Not exactly a glowing annual report really and at the AGM our leaders tried to put the poor performance down to the tough economic times.
They said it’s to do with the GFC, that’s Global Fiscal Crisis to those fortunate enough to not have heard the term before, and that America is about to hit the financial “Cliff”. They said the recession has taken its toll and businesses are struggling all across the world. They said they have been here since the beginning and if someone else thinks they can do a better job then let them.

Well, let’s be honest now that is simply rhetoric used to confuse people. What I really want to know is what is going on in Te Runanga o Ngati Awa?
This week I sent the chief executive of the runanga and its financial, Enid Rātahi-Pryor, an email. I thought if I was going to talk about the runanga in such a public forum then I should at least seek the opinion of our leaders.

I wanted to start with the chief executive because she was the one that made the bold statement that the role of NAGHL, the financial arm of the runanga, was to create wealth not jobs.
Her response to my email outlined a plan to attend as many hapu meetings that she could “in an effort to help decipher and demystify Runanga information and accounts”.

She said she was putting a request forward to attend the my own hapu meeting at Wairaka Marae, to be held next month, via the representative in an effort to respond to concerns expressed in this blog.
“I will have written responses and reference documents to all of the questions that you seek answers to below for presentation at any hapu hui of the 22 hapu of Ngati Awa.  By the end of February a full response to all of your questions will be made available to the hapu representatives for dissemination to hapu members,” she said.

And while Mrs Ratahi-Pryor must be commended for her desire to attend the hapu meetings and provide answers, her response made it clear I would not have the information for this blog post.

So, in preparation, I scanned the internet and the annual reports to see what information I could find in regards to the role of the runanga and its financial arm. And to be honest there was very little to be found.

On the runanga’s website it quotes chairman Te Kei Merito outlining the tribe’s aspirational goals.
“We have achieved much over the past years, however there is still much to do – we need to continue to build on the legacy left by our tipuna, and past leaders. Vision Ngāti Awa is an important part of this process. This project collates all the different aspirations and visions of ngā uri o Ngāti Awa into one unified vision.”

But haven’t we heard all of this before, the aspirational goals have long since been identified, what I really want to know is how are we going to achieve it.
And therein lays the problem. As far as I can see the roles of each organisation do not seem to be clearly labelled and there do not seem to be any obvious plans about how we are going to grow the iwi. I could not find any mention of business plans, or of a social development strategy and it seems that our leaders are more concerned about where their offices are to be located than they are about future development.

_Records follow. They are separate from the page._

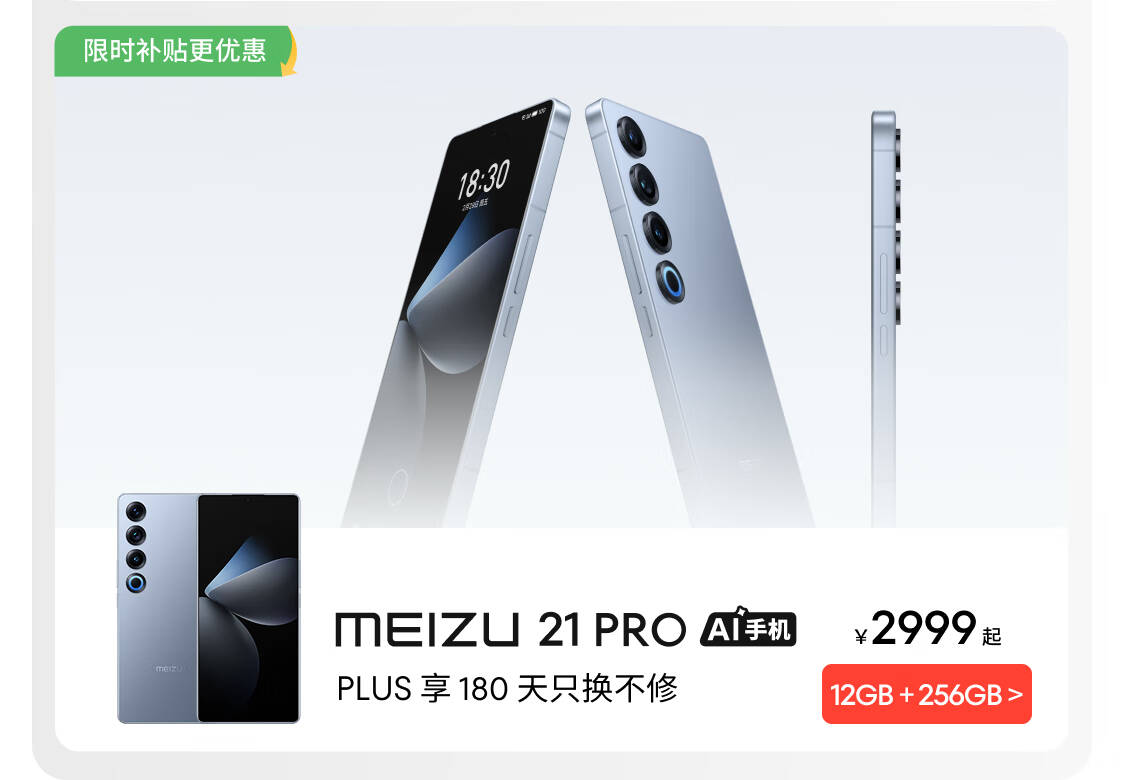Click the yellow arrow corner of the green badge
The width and height of the screenshot is (1125, 780).
[289, 54]
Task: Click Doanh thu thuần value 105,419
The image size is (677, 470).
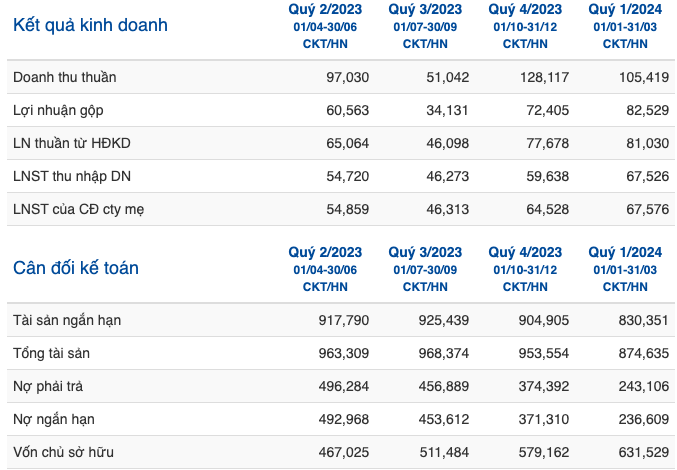Action: 644,77
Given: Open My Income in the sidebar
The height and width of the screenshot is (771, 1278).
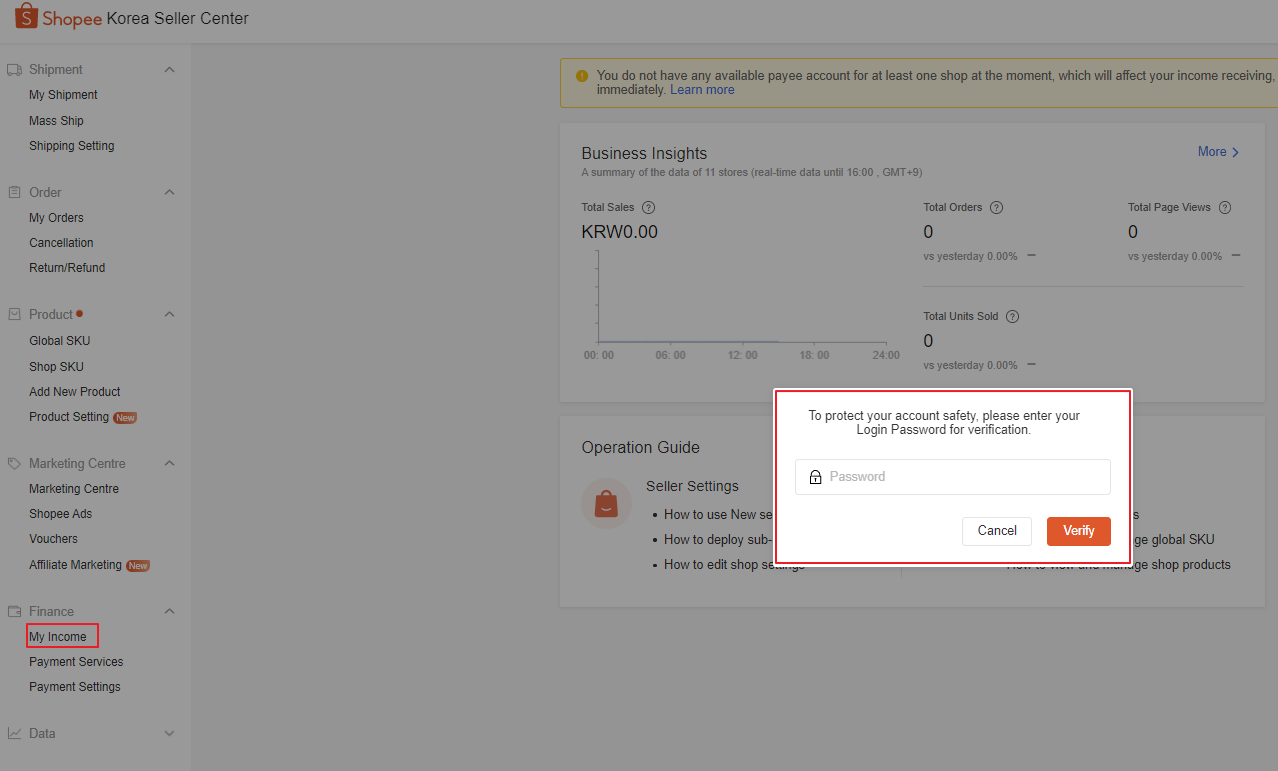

If we do not have clear strategies and plans going forward we will starve the economic growth of the iwi. Simply put if we do not invest in development, we will not grow and if we do not grow, we will not be able to sustain our people.
At the moment the increase in our assets since we signed the treaty settlement has been mostly natural. Think increasing land values, bonds and fixed-term interest accounts.

And this concerns me because the runanga’s goal shouldn’t just be about money, numbers or asset values, it should be about the well-being of our people.
We should be using our tribal assets to grow our economic base with an eye to providing jobs for our Ngati Awa uri so that they can live in our tribal rohe.

It is as the old adage says: Give a man a fish you feed him for a day, teach a man to fish and you feed for a lifetime.

What we need is ideas to create wealth and build jobs at the same time, not investments in whimsical golf courses or forays into internet technology.
This will come if we can develop strategies that suit us as a people and I am hoping that Mrs Rātahi-Pryor will come to the Ngati Hokopu hui next month armed with some ideas on how we can do this.